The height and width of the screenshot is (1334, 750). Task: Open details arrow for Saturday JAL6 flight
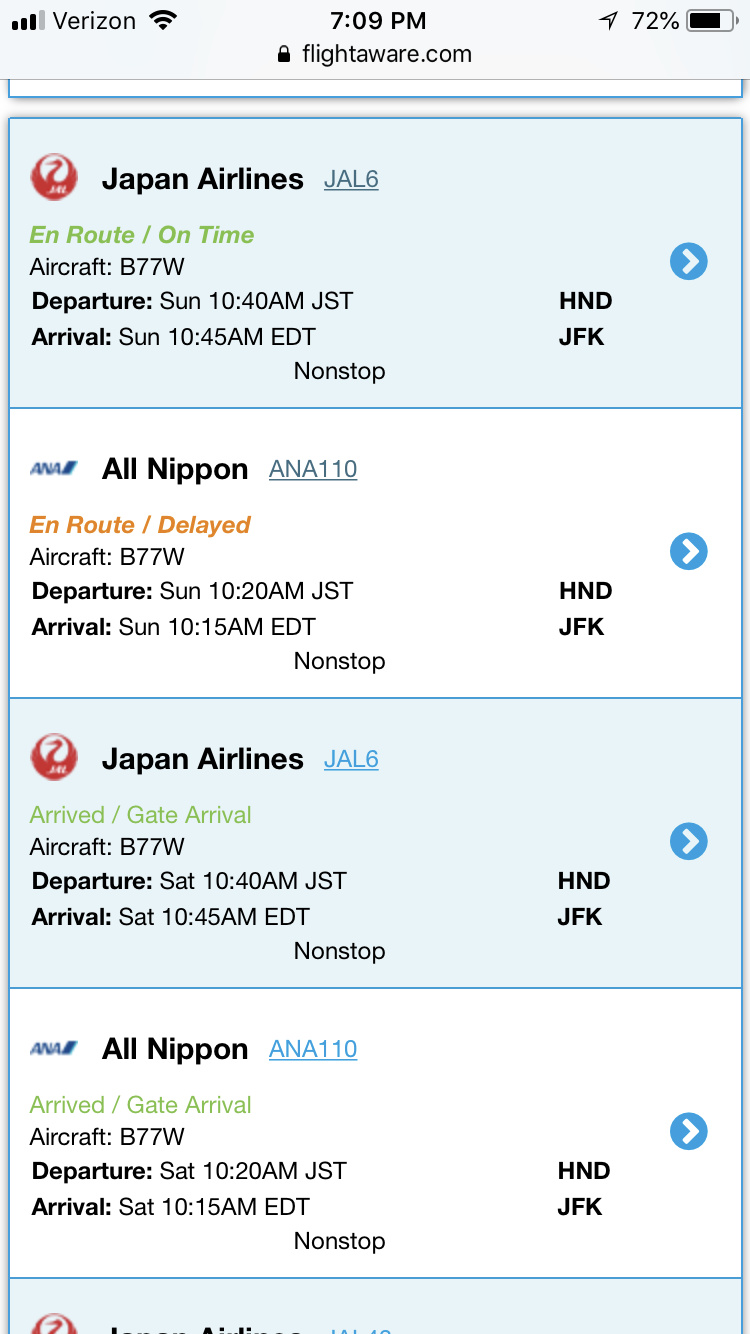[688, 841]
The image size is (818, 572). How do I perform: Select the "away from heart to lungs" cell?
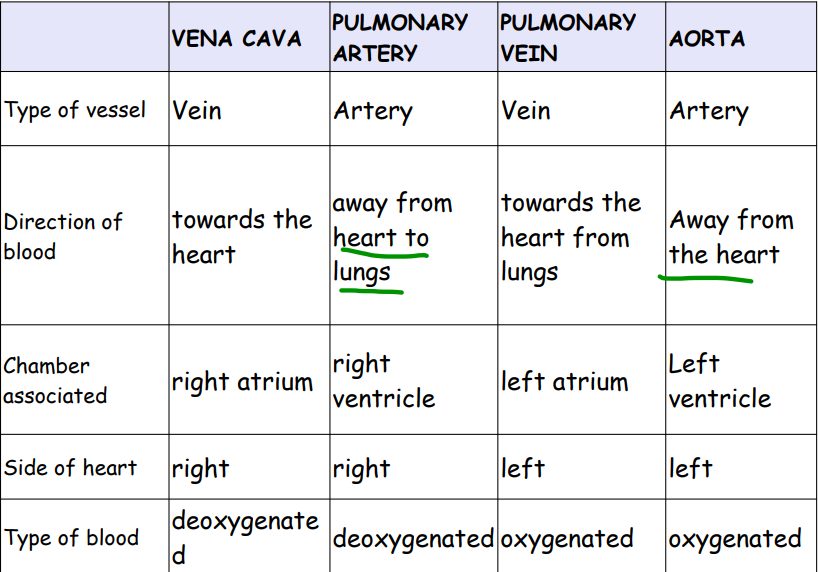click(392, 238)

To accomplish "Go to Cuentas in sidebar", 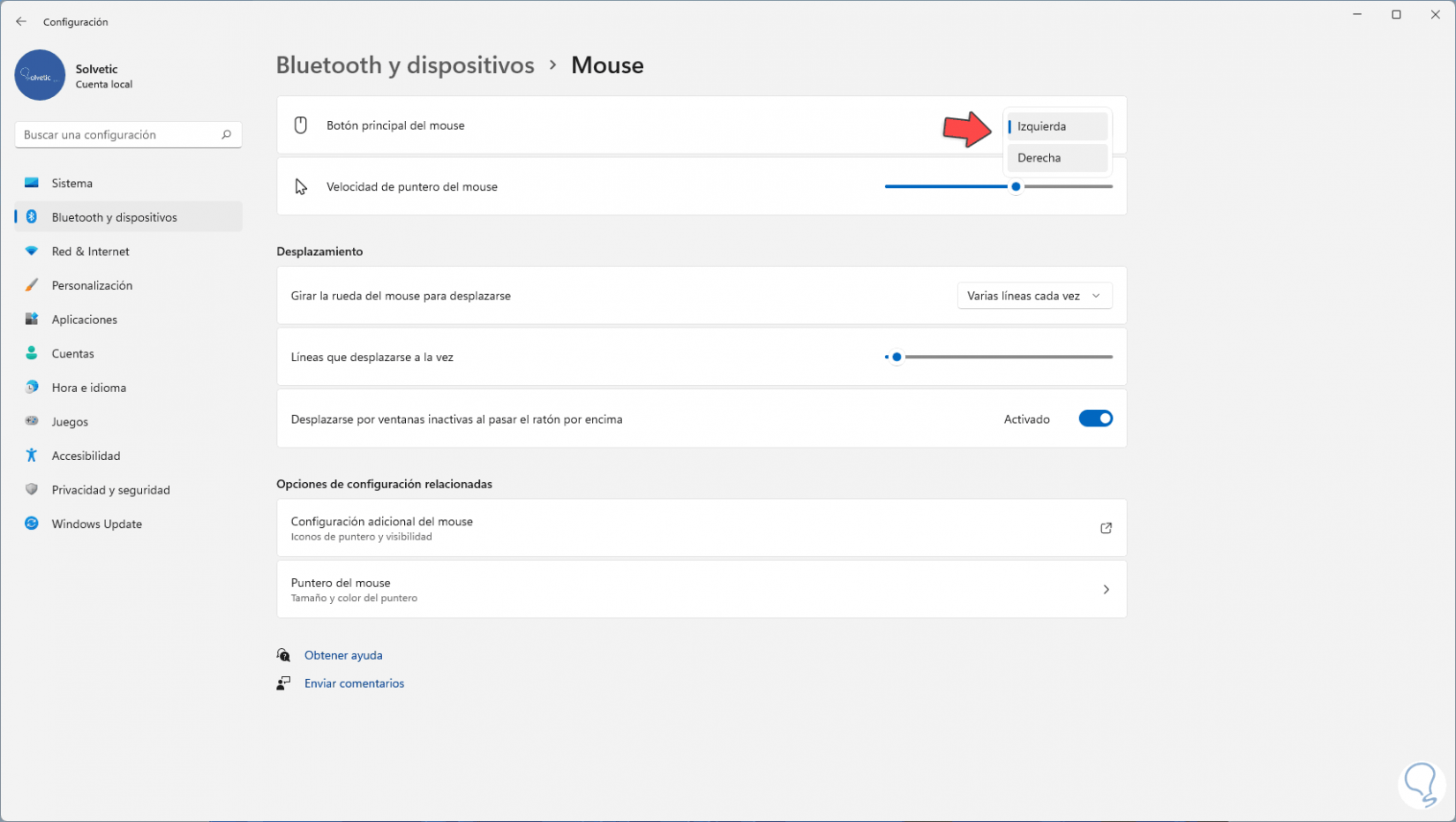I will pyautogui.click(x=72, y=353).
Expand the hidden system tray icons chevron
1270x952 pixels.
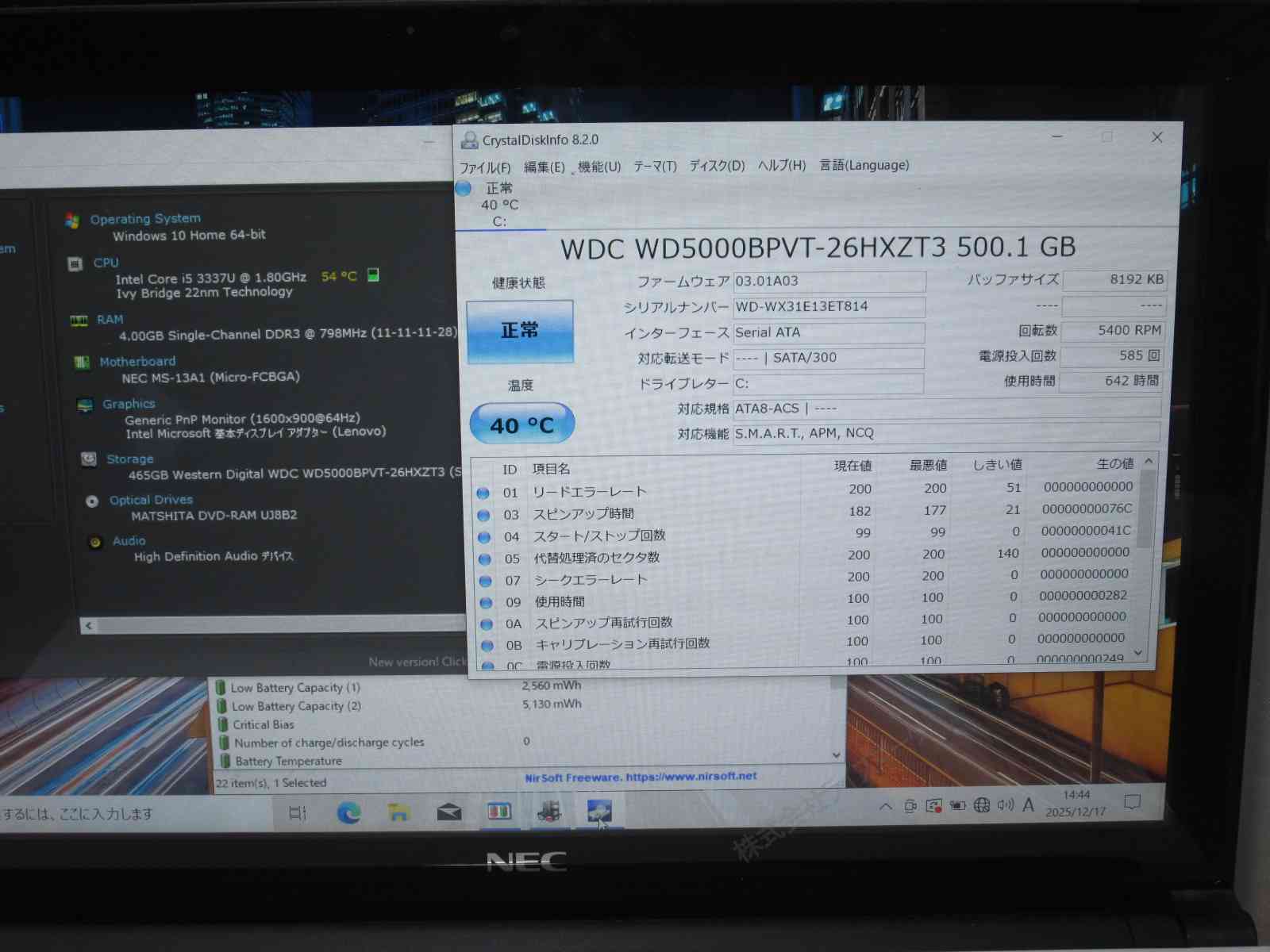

_____

STATED EXERCISE: Starting at the line that contains "Expand the hidden system tray icons chevron" and ending at the last of the entries, write those lines again with "chevron" replaced by "arrow" and nothing else altered. Leave the pictures out.

ANSWER TO THE PROBLEM:
Expand the hidden system tray icons arrow
1270x952 pixels.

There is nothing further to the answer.